*DIRECTIONS FOR THIS TASK*
Which lines belong in your copy? Those from the start of the data through the line with "Task: Open the Local shipping zone", exactly as written, without any pictures.

Records from a data source:
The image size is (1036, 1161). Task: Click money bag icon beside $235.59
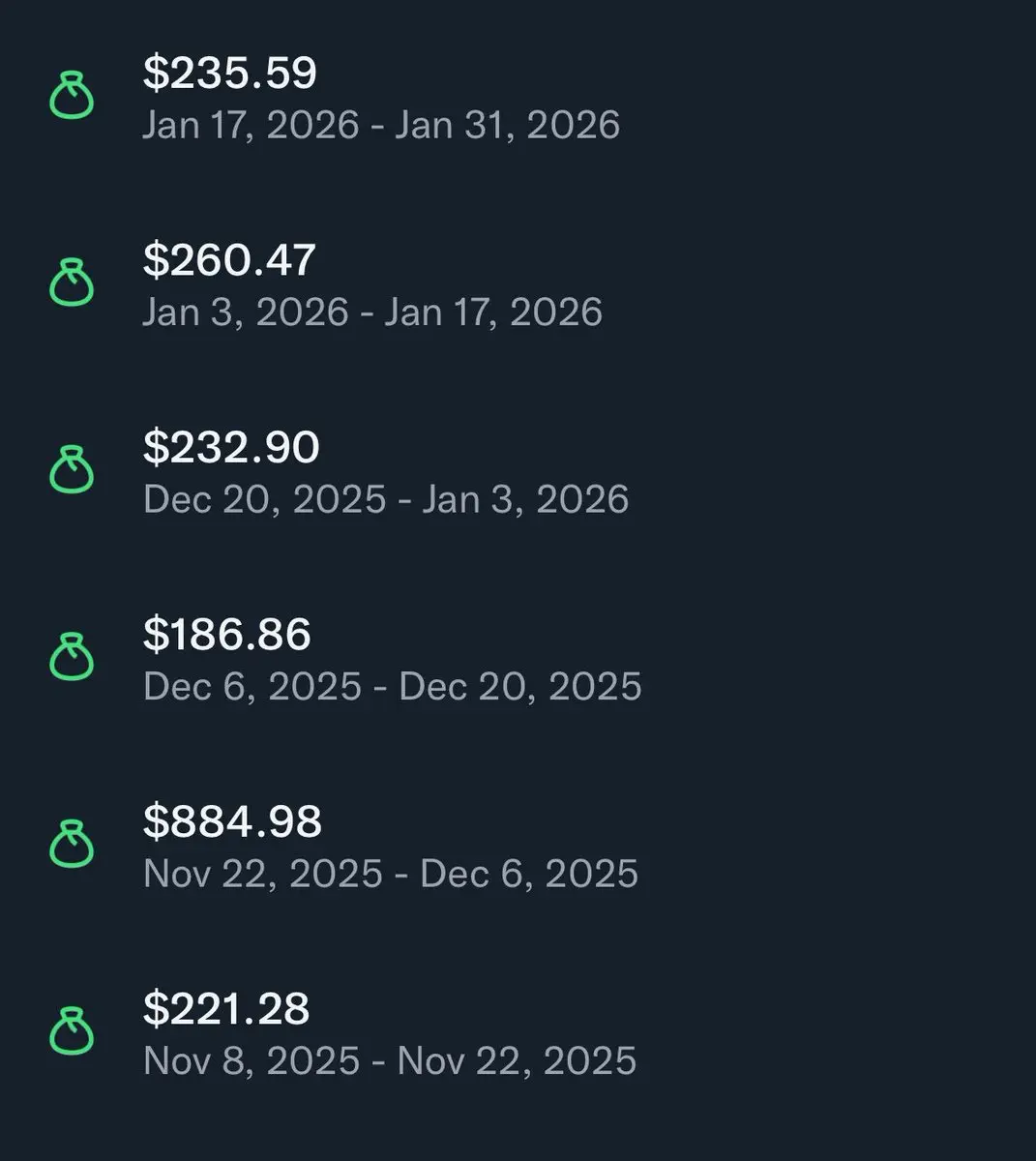point(72,97)
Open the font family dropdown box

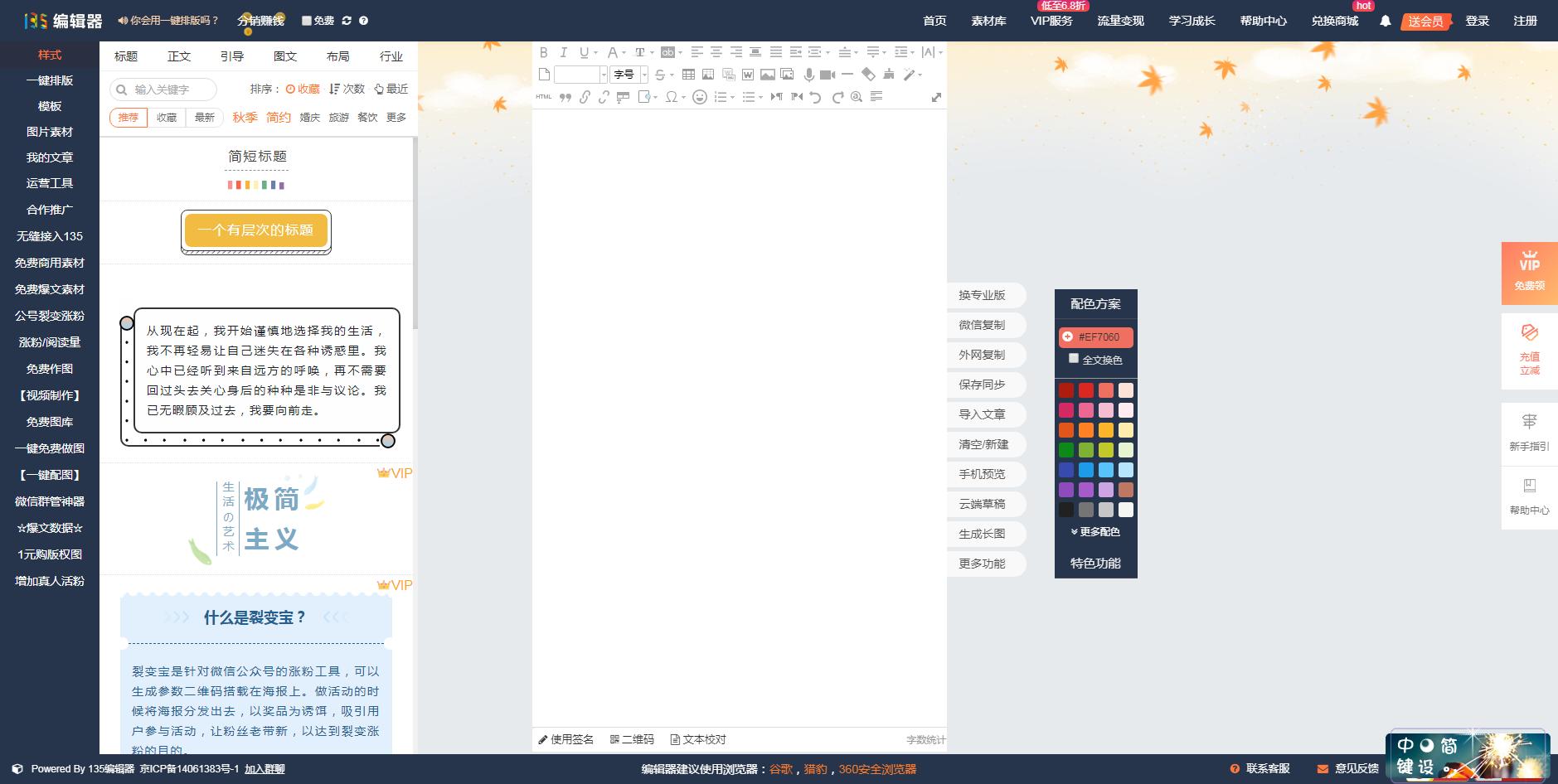coord(580,75)
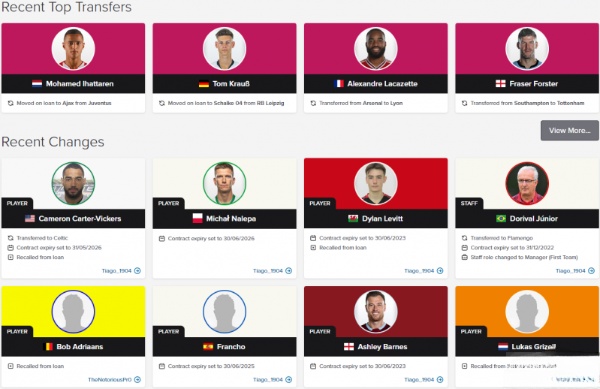Click the Brazil flag beside Dorival Júnior

[x=501, y=219]
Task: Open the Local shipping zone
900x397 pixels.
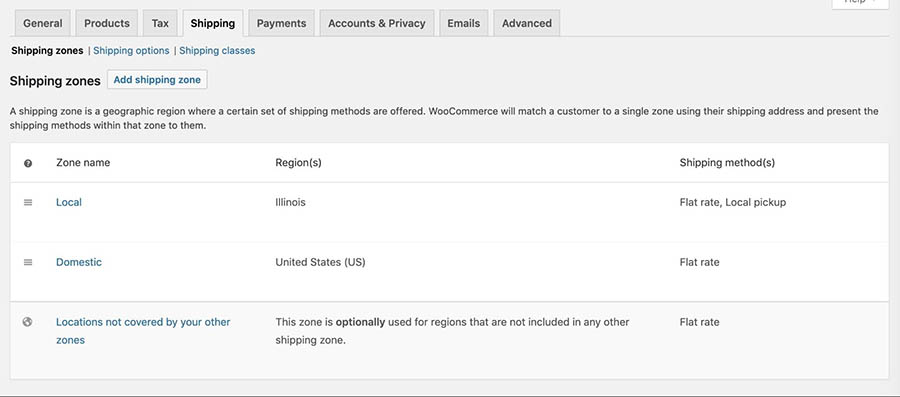Action: 69,202
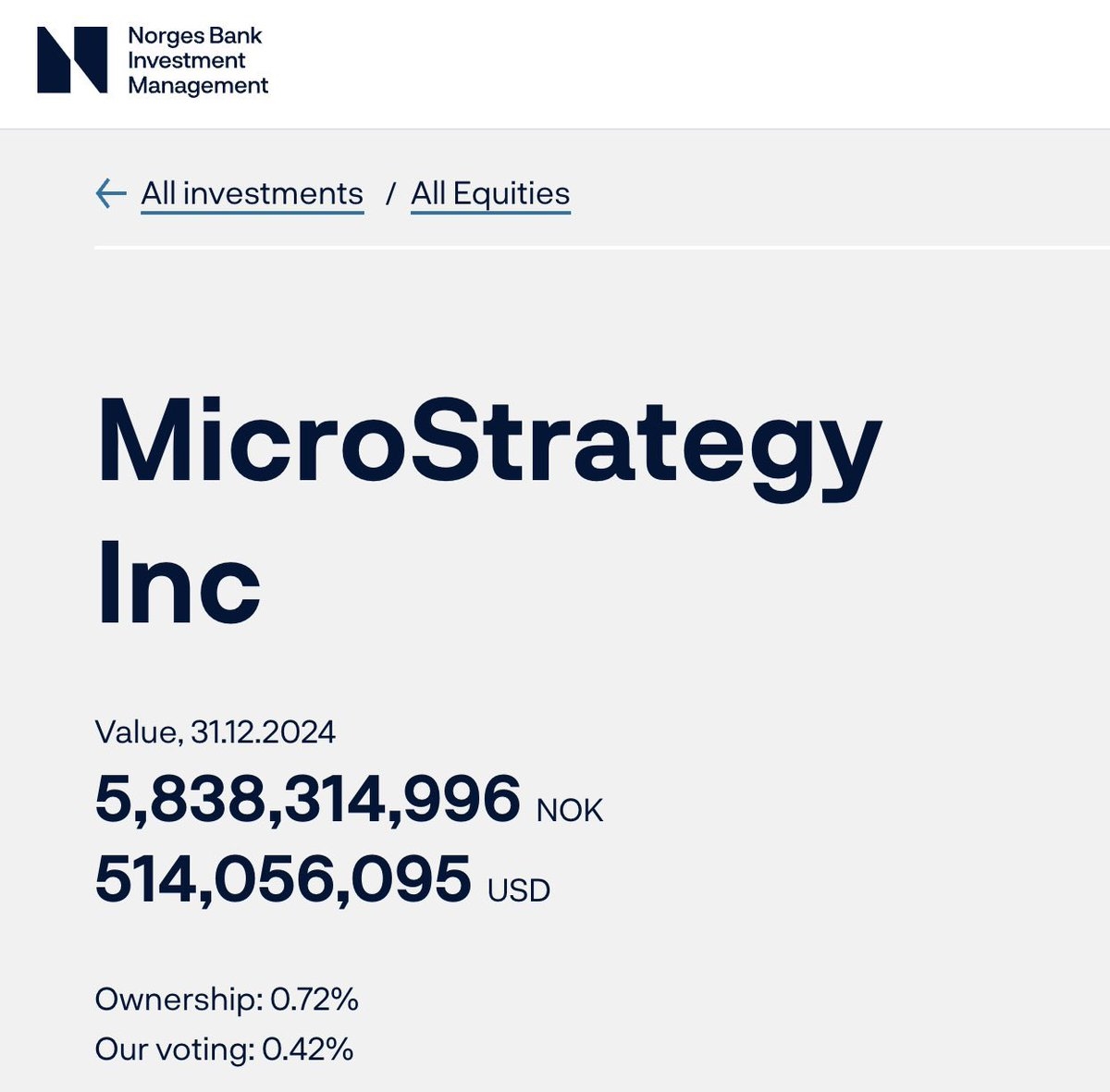This screenshot has width=1110, height=1092.
Task: Click the Norges Bank N logo icon
Action: (72, 60)
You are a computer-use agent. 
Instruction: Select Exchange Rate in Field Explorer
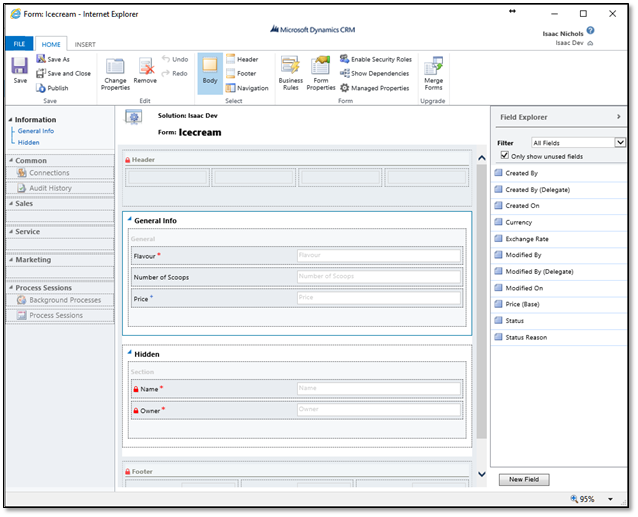(x=527, y=240)
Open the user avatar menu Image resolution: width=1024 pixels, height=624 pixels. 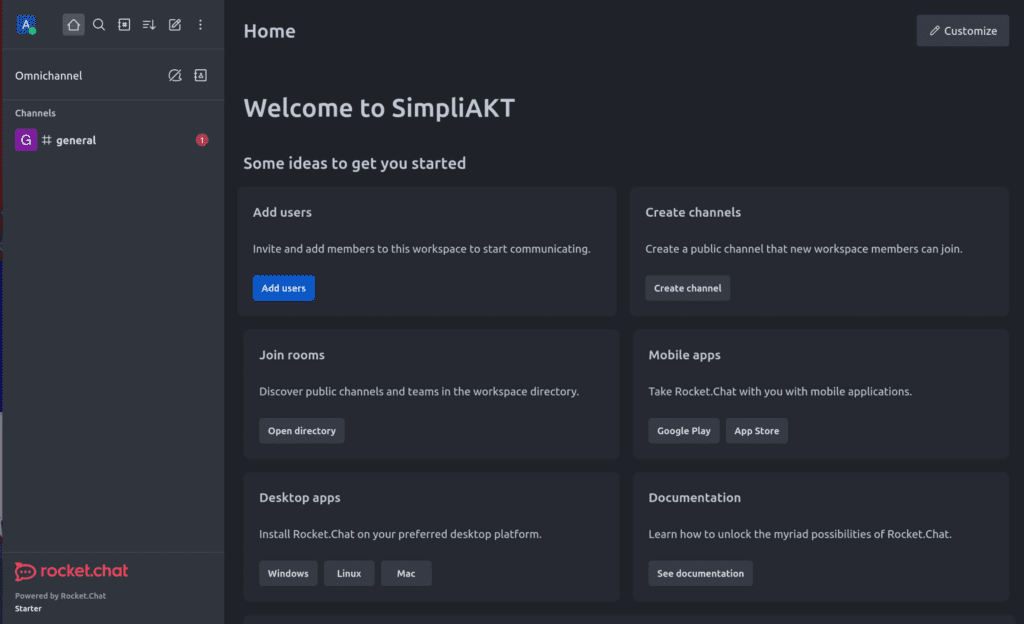click(x=26, y=25)
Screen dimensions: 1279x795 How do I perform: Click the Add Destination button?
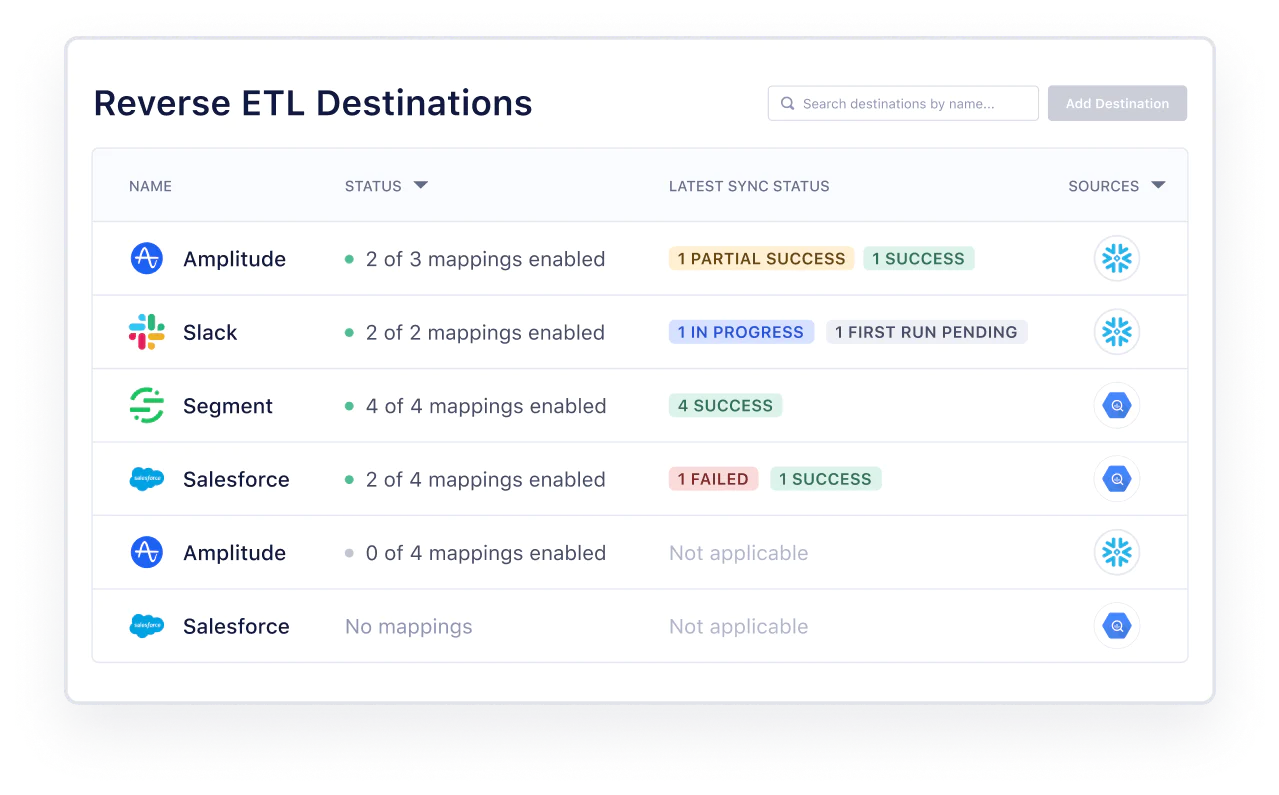tap(1117, 103)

*REPLY*
The image size is (1036, 1161). Task: Click money bag icon beside $235.59
point(72,97)
Open the font family dropdown box

coord(580,75)
Click the Brazil flag beside Dorival Júnior

[x=501, y=219]
Task: Open the Local shipping zone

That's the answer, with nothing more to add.